Archive | February, 2014

About Last Night (2014)

24 Feb


Smith’s Verdict: ***

Reviewed by Tanner Smith

“About Last Night” is a modern update of the 1986 romantic comedy of the same name, which in itself was an adaptation of the play “Sexual Perversity in Chicago” by David Mamet. And while you can hardly hear Mamet’s dialogue for a majority of this remake, I’d have to say this new film is just as good as the original. It’s good for the reasons the play and the 1986 movie are good. It’s still an effective, sometimes funny story that examines the sex lives of two men and two women. The play looked at it from the 1970s; the movie from the 1980s; and now this one looks at it from the 2010s.

There are notable differences here. For one, this film takes place in Los Angeles instead of Chicago (though one of the characters goes to Chicago for a work trip at some point). For another, the cast is mostly comprised of African-American actors, including comedian Kevin Hart and comedienne Regina Hall. And another notable difference is the tone that the film is going for, particularly in the ending. Mamet in his play didn’t see any hope for his characters, as the men and women just weren’t meant to be because they had so much trouble relating to each other no matter how hard they may have tried. Here, there are troubles among the characters and they are presented well, but it ends on a note that is much more hopeful than sorrowful, to say the least.

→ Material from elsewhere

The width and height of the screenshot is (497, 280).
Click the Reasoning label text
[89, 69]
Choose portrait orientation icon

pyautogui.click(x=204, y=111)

The film stars Michael Ealy and Kevin Hart as Danny and Bernie, best friends living in L.A. Bernie is a loudmouth horndog who is always looking for action, while Danny is looking for something more. When Bernie brings his date, Joan (Regina Hall), who in turn brings her roommate, Debbie (Joy Bryant), for a double-date, Danny and Debbie hit it off really well and become friends-with-benefits. But soon enough, they accept who they are as a couple, she moves in with him, and the rest of the film is about how everything they like about each other will grow tiresome and lead to romantic weariness.

The story is interwoven with the comedic subplot involving the relationship between Bernie and Joan. After a few nights together, Joan can’t stand him anymore and mostly tries to make sure she never sees him again. But when they do see each other, she goes out of her way to make sure he’s as uncomfortable as she is.

The strangest and yet most intriguing about the film’s writing, dialogue-wise, is that the lines are technically still recalling Mamet, but most of the dialogue is updated and melded with new dialogue by writer Leslye Headland. It’s funny listening to Kevin Hart seamlessly blend Mamet with Headland as he spews the film’s best lines with the comedian’s usual trademark quickness.

“About Last Night” makes a statement about how relationships are even harder to understand than love itself. With love, there’s the belief from one or both of the characters that they will live a very happy life together with no complications in the future. But once the Honeymoon Phase is complete, there’s the challenging world of working to stay together and trying to find compromise. This is where the film really works, when Danny and Debbie reach the point where they wonder if they deserve each other anymore. Can they make it work? Will they make it work? It’s not as easy as it may seem in most romantic comedies.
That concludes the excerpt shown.